§ Task list
1. Please answer these questions from the mailing list post about loads moving across barriers:
(a) Which opt command was run on the attached testcase?
(b) What change to the %data0 parameter keeps the transform from occurring?
(c) Which topic did the two earlier threads focus on, according to the post?
2. Extend the mailing list post about loads moving across barriers, picking up right after its final sentence.

§ Quoted text
[LLVMdev] Loads moving across barriers

Matt Arsenault Matthew.Arsenault at amd.com
Fri Nov 8 13:14:14 PST 2013


Hi,

For a long time we've been having a problem we've been working around in 
OpenCL where loads are moving across an intrinsic used for a barrier. 
Attached is the testcase, and the result of opt -S -basicaa -gvn on it.

This example is essentially this:

void foo(global float2* result, local float2* restrict data0, ...)
{
     int id = get_local_id(0);
     // ...
     data0[id] = ...;
     barrier();
     if (id < N)
     {
         float2 x = data0[idx];
         int other_index = ...;
         data0[other_index] = x;
      }
      barrier();
      result[id] = data0[id];
}

This is transformed so that the load from data0 after the second barrier 
never occurs, but it is necessary.  The final value written is replaced 
with a phi, so the value isn't reloaded for the threads that don't take 
the id < N branch. The threads that did take the branch did write to the 
same index, so the load needs to occur after the barrier. This transform 
does not occur if noalias is removed from the %data0 parameter. The 
basic question ends up being if this is the intended behavior of noalias 
/ restrict or just a bug.

Here are 2 previous threads about attempts at fixing this problem:
http://lists.cs.uiuc.edu/pipermail/llvmdev/2013-June/062895.html
http://lists.cs.uiuc.edu/pipermail/llvmdev/2013-August/064594.html

Both of these I think sort of went in the wrong direction and talked 
specifically about the semantics of the atomic instructions (fence in 
particular), which isn't the real question. Is noalias supposed to mean 
that no other thread can also have a copy of the pointer it also 
modifies? My guess at what was happening is that since the parameter is 
noalias, the assumption is there is no possible way for the 
side-effecting function to modify the pointer. The second thread brings 
up an ambiguity in the C spec about how restrict is supposed to be 
interpreted in the presense of multiple threads. OpenCL still has 
restrict, but unless this is supposed to work, it is pretty close to 
useless.

(Position data for elements and text)
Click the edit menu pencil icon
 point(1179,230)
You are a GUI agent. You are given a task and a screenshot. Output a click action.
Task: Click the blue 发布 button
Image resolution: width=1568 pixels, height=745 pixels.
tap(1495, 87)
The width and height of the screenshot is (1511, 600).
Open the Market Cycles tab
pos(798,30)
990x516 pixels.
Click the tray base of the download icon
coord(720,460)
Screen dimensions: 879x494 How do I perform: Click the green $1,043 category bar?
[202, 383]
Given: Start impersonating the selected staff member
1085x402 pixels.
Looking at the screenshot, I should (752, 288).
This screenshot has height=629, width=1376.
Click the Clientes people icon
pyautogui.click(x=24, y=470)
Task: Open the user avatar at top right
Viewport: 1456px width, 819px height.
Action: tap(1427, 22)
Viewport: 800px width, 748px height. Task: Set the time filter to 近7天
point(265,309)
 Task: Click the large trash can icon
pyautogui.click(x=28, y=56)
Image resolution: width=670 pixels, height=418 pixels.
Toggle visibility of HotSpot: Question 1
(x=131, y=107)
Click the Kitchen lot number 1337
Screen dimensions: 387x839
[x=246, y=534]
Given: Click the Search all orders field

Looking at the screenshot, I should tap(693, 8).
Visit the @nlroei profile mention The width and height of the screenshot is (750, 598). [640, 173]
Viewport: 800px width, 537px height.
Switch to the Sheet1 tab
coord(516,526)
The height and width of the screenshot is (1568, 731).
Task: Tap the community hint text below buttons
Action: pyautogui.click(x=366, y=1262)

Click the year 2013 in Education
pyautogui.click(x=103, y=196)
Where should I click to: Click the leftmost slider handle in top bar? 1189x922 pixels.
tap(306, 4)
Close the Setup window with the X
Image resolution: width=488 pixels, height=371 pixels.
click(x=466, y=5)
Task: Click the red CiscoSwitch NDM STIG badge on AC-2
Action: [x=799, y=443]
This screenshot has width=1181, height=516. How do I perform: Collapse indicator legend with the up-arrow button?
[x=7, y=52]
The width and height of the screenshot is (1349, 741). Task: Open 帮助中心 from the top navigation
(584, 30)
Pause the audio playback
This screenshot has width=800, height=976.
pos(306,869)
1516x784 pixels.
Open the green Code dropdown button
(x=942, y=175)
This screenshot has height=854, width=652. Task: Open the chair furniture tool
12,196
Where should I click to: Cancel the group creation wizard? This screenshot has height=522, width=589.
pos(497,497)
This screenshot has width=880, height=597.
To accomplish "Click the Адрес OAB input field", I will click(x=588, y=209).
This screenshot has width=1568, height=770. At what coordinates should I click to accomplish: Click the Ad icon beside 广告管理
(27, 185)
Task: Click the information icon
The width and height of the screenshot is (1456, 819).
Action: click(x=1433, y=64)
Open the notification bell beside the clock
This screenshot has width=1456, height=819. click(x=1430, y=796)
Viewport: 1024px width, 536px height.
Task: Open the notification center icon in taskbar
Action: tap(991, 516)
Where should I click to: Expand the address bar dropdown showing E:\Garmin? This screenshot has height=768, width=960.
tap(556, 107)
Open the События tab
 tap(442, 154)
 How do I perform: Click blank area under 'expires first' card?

§ Exercise answers
1.
(a) opt -S -basicaa -gvn
(b) Removing noalias from it.
(c) The semantics of the atomic instructions, fence in particular.

2.
Right now we are working around this with a custom alias analysis pass 
inserted that reports calls to the barrier intrinsics modify anything 
with the right address spaces. Is a new intrinsic necessary to get the 
right semantics for this case? Even if this worked correctly as it is 
now, I don't believe there is any way to truly specify the fence per 
address space so that other memory accesses to non-fenced ones could 
move across it.

Thanks for any help


-------------- next part --------------
; ModuleID = '/home/marsenau/before_gvn.ll'
target datalayout = "e-p:32:32:32"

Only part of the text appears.